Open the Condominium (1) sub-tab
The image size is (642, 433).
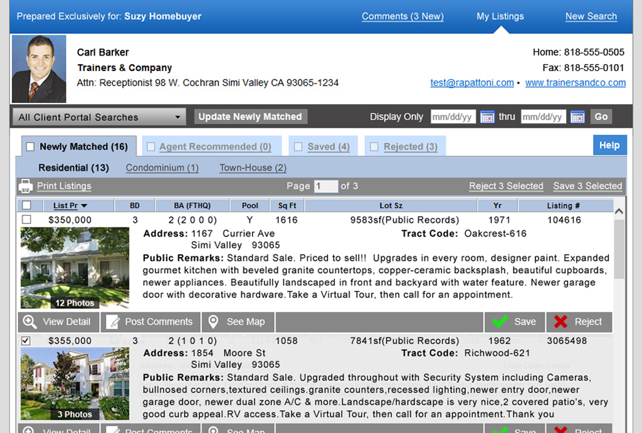[162, 168]
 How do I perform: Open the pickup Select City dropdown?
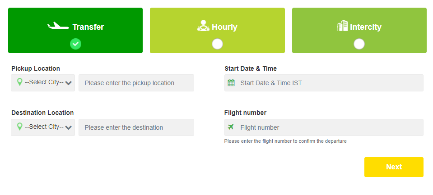point(43,82)
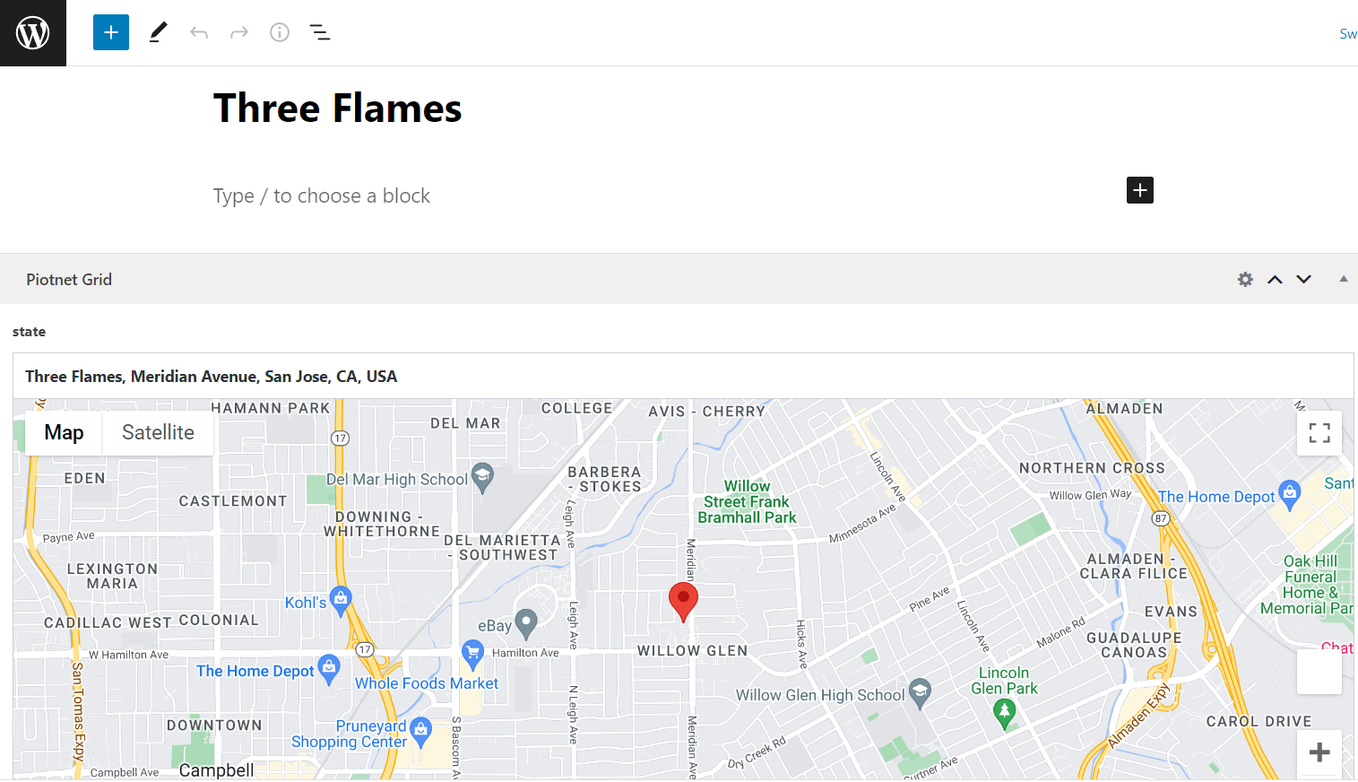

*Directions*
From the line that holds "The image size is (642, 433)." to the last line of the data, return those lines exactly and nothing else; both ends count, and pictures stay out.

*Solution*
The image size is (642, 433).
[162, 168]
 How do I perform: Open the pickup Select City dropdown?
point(43,82)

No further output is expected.